Ticketing Professionals Conference 2026

We spent a few days in Manchester this week at the Ticketing Professionals event and there were a few interesting trends that came up.
Obviously, everyone was talking AI, and man, at times like this I take Lyndsey’s view - talking about AI in a few years is going to be like you’re talking about electricity. It’s everywhere, used in everyday life and will be a key indicator that you are weird.
One speaker stood out for me on AI, Gabe Johnson (Criterion Ticketing), who stated that he used AI but didn’t know much about it. But really, you don’t need to know about electricity to use it, you just need to know the basics like don’t touch the sparky bits. Using AI as a ‘playground’ as Gabe put it, is a great way to do it, as you’re in, you’re testing and trying. It’s the only way to get better. Using AI to have conversations and bounce ideas back and forth, again, the best way to be using AI.
And having the mentality, as Gabe mentioned, that AI is not going to take your job, is important. It’s never going to be as creative as you, it may have taken the ideas of a million people, but originality and authenticity is where it is at. So, if you think that technology, which is basically just really fancy predictive text messaging is going to take your job, then well…
The real key here is to use it to make you better and faster, but you’re still captaining the ship.
And thanks to Robert Webster for flagging this:
Jensen Huang just reframed the entire AI adoption conversation in one sentence.
There's a difference between a job's tasks and its purpose.
A software engineer's tasks are writing code. Their purpose is solving problems. AI takes the tasks. The purpose doesn't just survive. It finally gets the room it deserves.
It’s an important mindset, knowing you are not the task.
Next up, let’s move from the exciting world of AI to data and audiences.
The best speaker here, for us, was Patrick Ratliff (The Glasshouse International Centre for Music), which I will probably massively paraphrase: “People are great at measuring, but not great at understanding”
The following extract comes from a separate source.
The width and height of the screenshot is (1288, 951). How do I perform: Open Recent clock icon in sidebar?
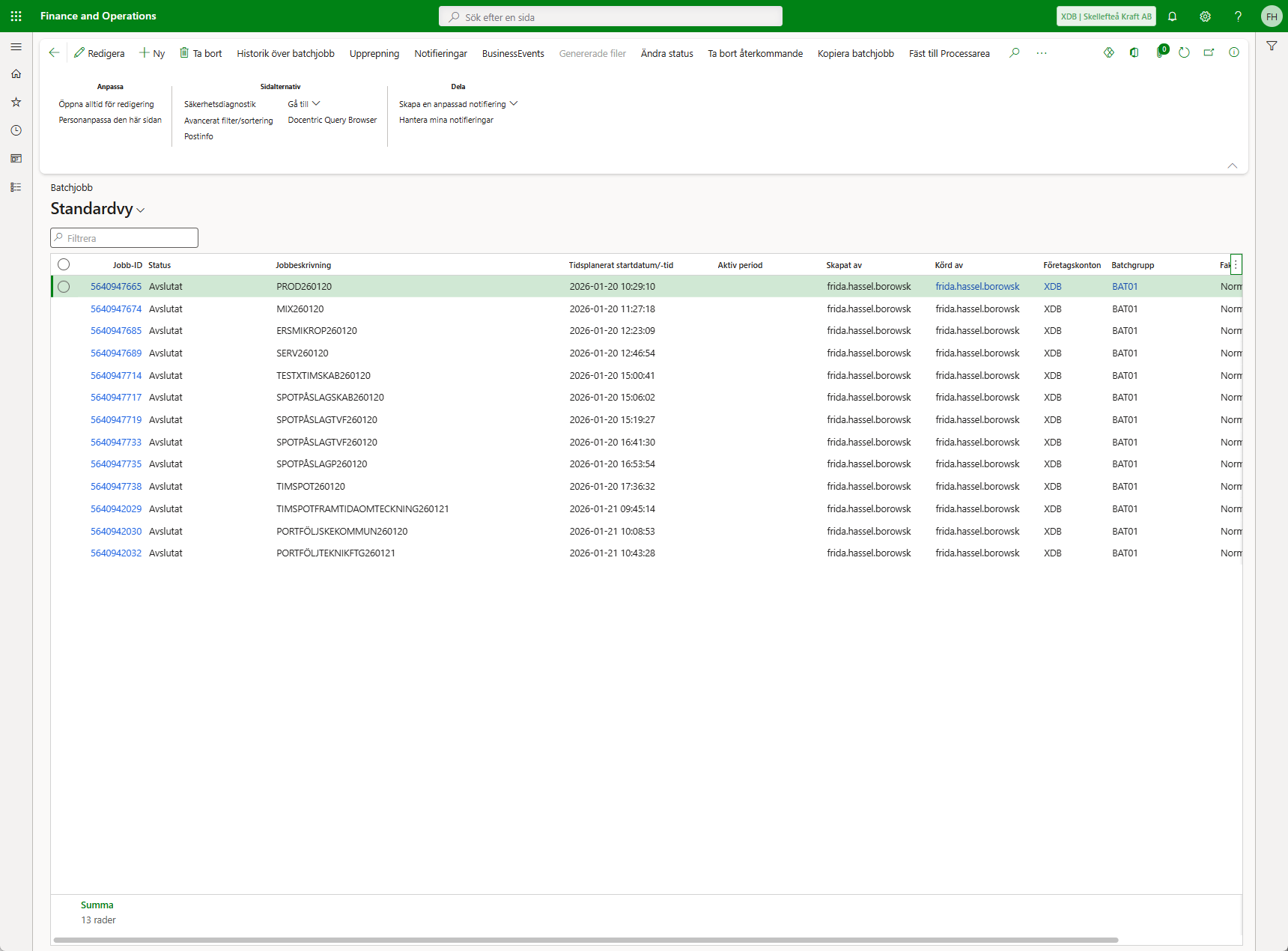(16, 130)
We have more data about our target audiences than we have ever had before, but it doesn’t automatically mean that we understand them better now than before. And understanding our audiences is the whole point. That’s why, at Altair, we build synthetic audiences to help us stress test how well we do know them. Which leads onto the next quote from Patrick, which I will get wrong as it’s the same as a phrase we constantly say internally: “Data is only useful if it changes the original decision”
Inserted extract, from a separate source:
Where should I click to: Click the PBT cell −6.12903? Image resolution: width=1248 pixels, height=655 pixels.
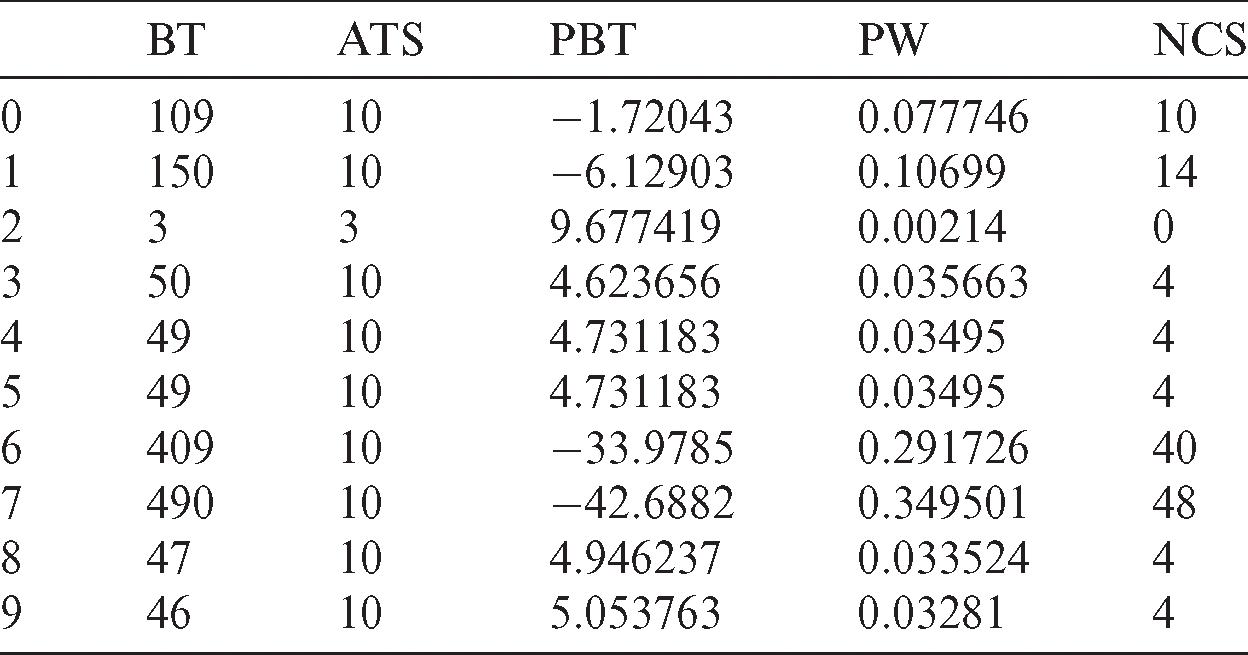point(642,174)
Too many people use data to back up the decision they’ve already made, which is easy. There are three kinds of lies: lies, damned lies, and statistics. The real value is seeing if you can get the data to change your mind. If it does, you’ve learnt something important. If it does not, then you’ve stress tested your idea and should give you more confidence to move forward.
But moving on from this, one of the big trends across all of the talks that we took away was:
Are the entertainment, culture and venue sectors falling behind other sectors? And at quite a pace?
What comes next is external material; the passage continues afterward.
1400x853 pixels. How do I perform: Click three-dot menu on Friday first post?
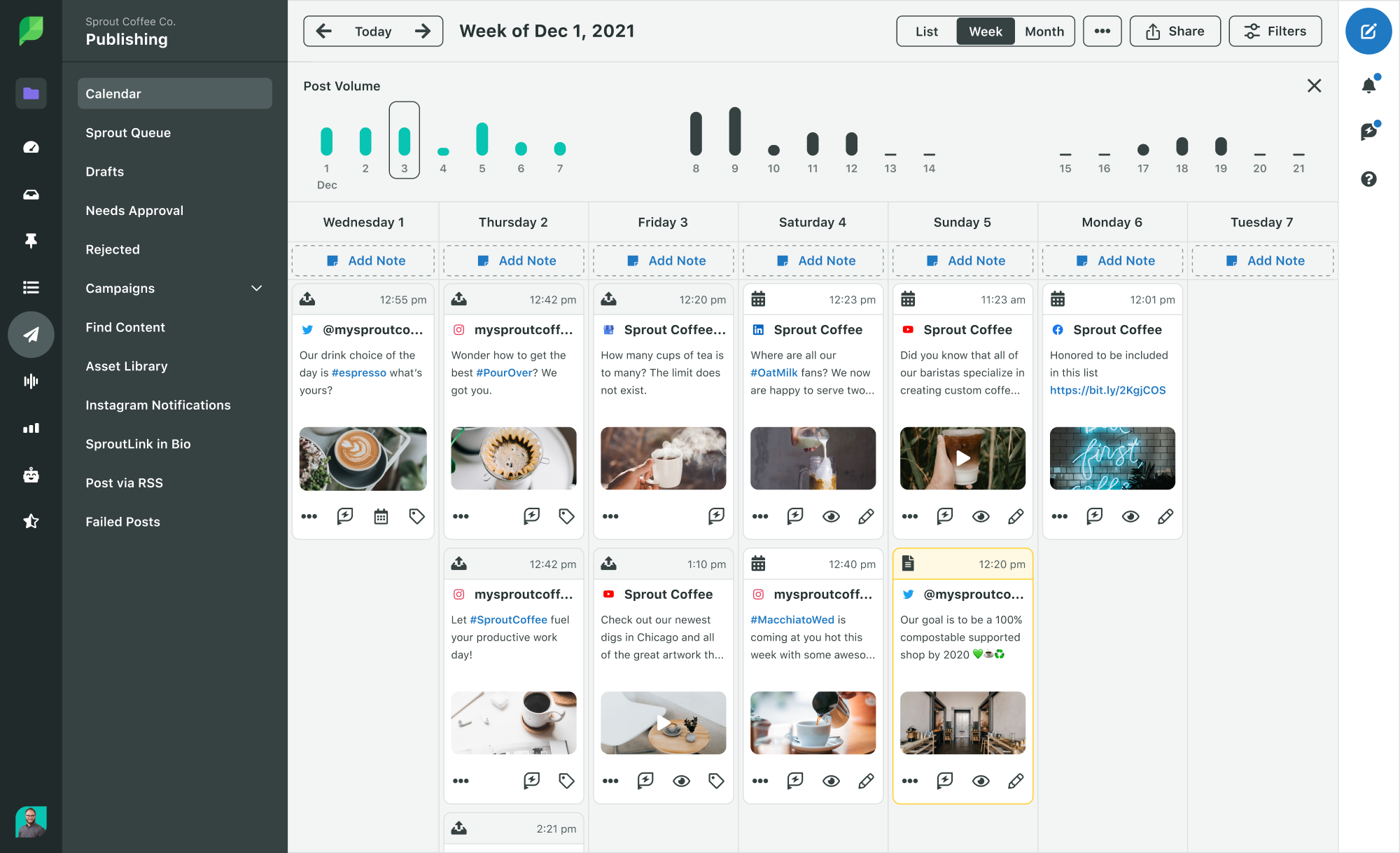tap(610, 517)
This may be controversial but let’s stress test…
A lot of the talks were positioning topics, such as AI and new, innovative consumer buying behaviours, as something new and futuristic.
But a lot of these subjects have been talking points in our Horizon sessions from over 2 years ago. So why is this just sparking up now, when we’ve been talking about it for years and other sectors we work in such as long-term behaviour change or B2B having been working on it for years too? Why are culture and entertainment brands only just starting to pick up on these things?
This is not a sweeping statement meant to cover every single person working across these sectors. There are some amazing people to some crazily future focused things. But as a relative percentage, the percentage of people doing these things, at pace, is much smaller compared to other sectors, is the feeling we always get when going to these types of conferences and events.
It cannot be due to marketing teams shrinking, as time, resource and monetary pressures are pressures across all industries.
We don’t have the answer to this, as it was an observation, but it is something that the sectors should take a look at. The world is speeding up and you need to pick up and keep pace.
On to more positive factors, I think the best session was: Creative Ways Arts Orgs Are Growing Revenue.
Great talk from both Jessica Toomey (Frog and Bucket Comedy Club) and Kofi Ohene-Djan (Liverpool's Royal Court). We particularly loved the bravery of getting rid of the bar and leaning into QR codes and thinking about every way in which we can deliver value to the customer. Also, more people ordering via a QR code, the smaller the queue at the bar, which means more people spending at the bar too. Great use of behavioural science.
And finally, a shout out to Queue-it for organising the morning run, in the Manchester rain. Great idea and we’ve always got time for a free pair of socks.